*EXERCISE DIRECTIONS*. Only a number is expected: how many lines in the data below contain the word "screenshot".
BEGIN AVAILABLE RECORDS
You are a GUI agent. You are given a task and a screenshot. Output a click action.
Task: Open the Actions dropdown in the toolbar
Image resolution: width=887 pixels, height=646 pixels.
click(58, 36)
END AVAILABLE RECORDS
BEGIN AVAILABLE RECORDS
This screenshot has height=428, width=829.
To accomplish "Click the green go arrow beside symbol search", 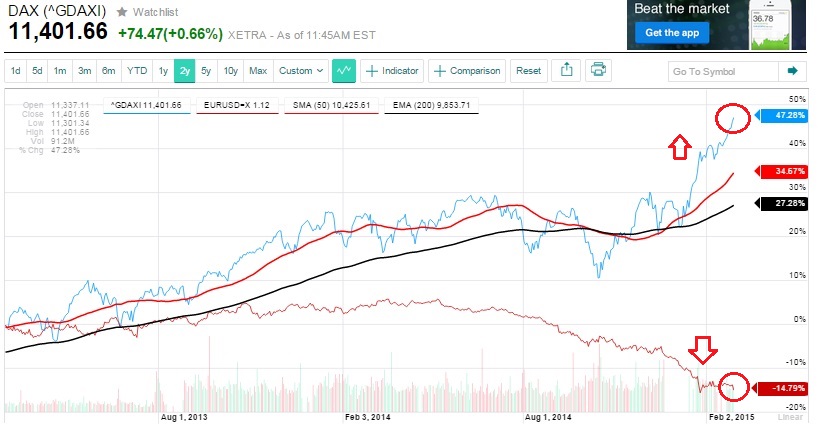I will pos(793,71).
END AVAILABLE RECORDS
*SOLUTION*. 2